Offrir de l’argent, plutôt un cadeau ou une donation?
Pour la nouvelle année, vous avez décidé d’offrir une certaine somme d’argent à votre enfant. Mais s’agit-il d’un cadeau ou d’une donation? Où se situe la différence du point de vue juridique et fiscal?
D’un point de vue juridique, il est question d’une donation si trois éléments sont réunis. Vous devez avoir l’intention d’être « généreux ». Vous devez littéralement vous appauvrir, quelque chose doit disparaître de votre patrimoine. Et la personne à qui vous donnez doit effectivement accepter le don. Si on applique ces principes à un cadeau, au sens ordinaire du terme, on peut conclure qu’un cadeau est en fait un don. Mais ce n’est généralement – et heureusement – pas le cas! Pour déterminer si votre don est une véritable donation, deux éléments sont pris en compte: votre patrimoine et l’occasion.

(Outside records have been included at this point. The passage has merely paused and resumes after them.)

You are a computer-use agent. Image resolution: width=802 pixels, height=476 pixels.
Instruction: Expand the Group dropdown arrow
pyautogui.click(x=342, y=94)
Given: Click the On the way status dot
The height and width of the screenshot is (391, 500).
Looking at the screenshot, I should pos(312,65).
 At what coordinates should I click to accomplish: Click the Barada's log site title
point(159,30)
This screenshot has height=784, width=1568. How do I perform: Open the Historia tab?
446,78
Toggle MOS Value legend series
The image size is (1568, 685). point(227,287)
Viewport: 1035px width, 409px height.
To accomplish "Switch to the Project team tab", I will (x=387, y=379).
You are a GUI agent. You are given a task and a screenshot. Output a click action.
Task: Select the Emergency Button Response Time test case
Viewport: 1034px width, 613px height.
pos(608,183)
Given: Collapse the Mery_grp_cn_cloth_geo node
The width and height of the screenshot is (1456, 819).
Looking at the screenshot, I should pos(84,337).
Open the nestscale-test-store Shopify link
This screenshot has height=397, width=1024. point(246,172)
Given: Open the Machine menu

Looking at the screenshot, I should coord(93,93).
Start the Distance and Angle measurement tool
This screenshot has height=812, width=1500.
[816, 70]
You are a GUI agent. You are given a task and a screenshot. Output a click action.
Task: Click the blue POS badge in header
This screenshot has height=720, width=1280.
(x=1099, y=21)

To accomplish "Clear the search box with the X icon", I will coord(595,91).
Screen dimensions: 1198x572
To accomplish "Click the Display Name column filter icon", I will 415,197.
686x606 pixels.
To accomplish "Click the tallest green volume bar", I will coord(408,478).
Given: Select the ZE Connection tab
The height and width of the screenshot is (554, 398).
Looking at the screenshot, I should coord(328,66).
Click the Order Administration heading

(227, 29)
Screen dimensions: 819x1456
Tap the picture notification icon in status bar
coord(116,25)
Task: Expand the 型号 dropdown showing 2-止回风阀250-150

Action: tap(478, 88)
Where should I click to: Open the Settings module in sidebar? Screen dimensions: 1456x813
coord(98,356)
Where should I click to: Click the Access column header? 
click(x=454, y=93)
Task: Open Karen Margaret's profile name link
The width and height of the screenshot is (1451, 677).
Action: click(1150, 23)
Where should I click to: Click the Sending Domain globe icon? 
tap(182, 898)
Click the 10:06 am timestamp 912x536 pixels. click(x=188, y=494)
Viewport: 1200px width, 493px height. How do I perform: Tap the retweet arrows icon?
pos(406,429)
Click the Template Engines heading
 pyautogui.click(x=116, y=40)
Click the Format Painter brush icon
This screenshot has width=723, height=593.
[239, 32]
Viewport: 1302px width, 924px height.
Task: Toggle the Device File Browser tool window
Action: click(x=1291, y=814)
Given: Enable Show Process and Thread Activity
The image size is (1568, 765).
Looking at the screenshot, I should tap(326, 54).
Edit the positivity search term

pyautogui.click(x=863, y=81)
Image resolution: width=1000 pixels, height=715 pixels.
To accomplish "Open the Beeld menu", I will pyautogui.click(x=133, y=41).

PLUS VOTRE PATRIMOINE EST IMPORTANT
Le cadeau offert doit être proportionnel à votre patrimoine. Le montant nominal n’a donc aucune influence en tant que tel. Si vous disposez d’un patrimoine de 10 millions d’euros et que vous offrez une voiture de sport à votre fille pour son anniversaire, cela peut tout à fait être considéré comme un cadeau. Mais si votre patrimoine n’est « que » de 300.000€, il sera alors plutôt question d’une donation. Le même raisonnement est applicable si vous offrez à votre enfant une somme d’argent pour la nouvelle année (ou pour toute autre occasion). Déterminer si votre cadeau est proportionnel à votre patrimoine est donc une question de fait.
Les planificateurs patrimoniaux se basent parfois sur la règle empirique selon laquelle un cadeau ne doit jamais dépasser 1% par an du total de vos avoirs. Vous pouvez donc donner chaque année jusqu’à 1% de l’ensemble de votre patrimoine à une ou plusieurs personne(s) sous la forme de cadeaux. Cette règle n’a toutefois pas de base légale et ne découle que d’une pratique. Si vous vous entendez moins bien avec l’un de vos enfants, ce seuil de 1% n’est donc pas forcément applicable et le risque de litige ne peut être exclu.
L’OCCASION
La seconde condition est que le cadeau doit être remis à une occasion où il est communément admis qu’on offre un cadeau, par exemple une naissance, un mariage, un anniversaire, Noël, la nouvelle année, etc.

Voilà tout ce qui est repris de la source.